Note: This setting is required even if you have configured a local AWS profile.
**AWS Session Token**
The AWS session token is an optional parameter. If you want, enter the details of your temporary session token.
**Endpoint URL (optional)**
The DynamoDB connector will automatically determine the DynamoDB endpoint URL based on the AWS Region. You may specify a value to override this behavior.
**Database (Optional)**
The database of the data source is an optional parameter, if you would like to restrict the metadata reading to a single database. If left blank, OpenMetadata ingestion attempts to scan all the databases.

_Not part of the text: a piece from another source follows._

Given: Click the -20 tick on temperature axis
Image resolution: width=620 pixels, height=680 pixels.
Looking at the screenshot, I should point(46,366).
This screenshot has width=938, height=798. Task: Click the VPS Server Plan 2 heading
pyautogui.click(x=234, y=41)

**Connection Options (Optional)**
Enter the details for any additional connection options that can be sent to DynamoDB during the connection. These details must be added as Key-Value pairs.

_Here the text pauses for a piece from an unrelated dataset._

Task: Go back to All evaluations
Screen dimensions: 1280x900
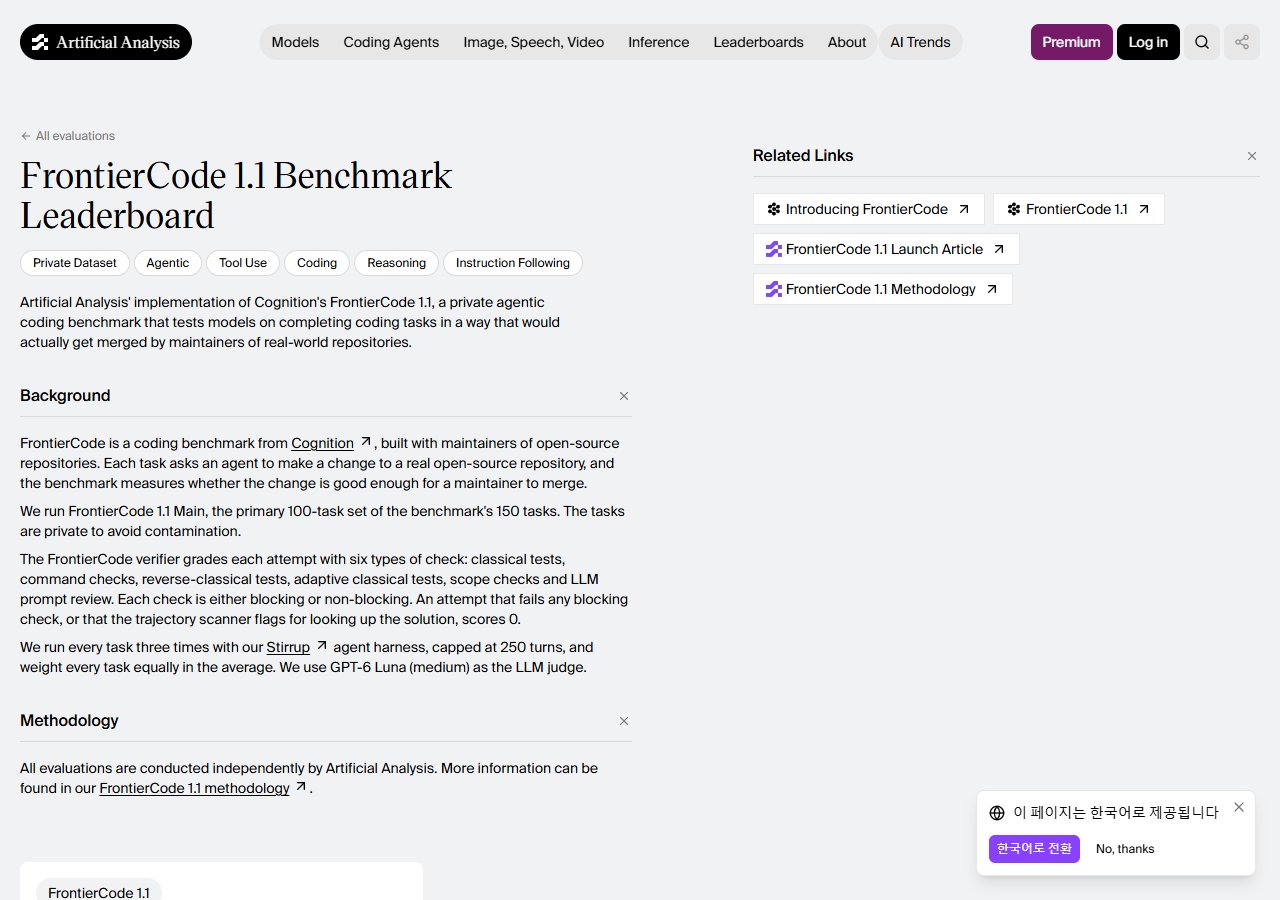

**Connection Arguments (Optional)**
Enter the details for any additional connection arguments such as security or protocol configs that can be sent to DynamoDB during the connection. These details must be added as Key-Value pairs.
In case you are using Single-Sign-On (SSO) for authentication, add the `authenticator` details in the Connection Arguments as a Key-Value pair as follows.
`"authenticator" : "sso_login_url"`
In case you authenticate with SSO using an external browser popup, then add the `authenticator` details in the Connection Arguments as a Key-Value pair as follows.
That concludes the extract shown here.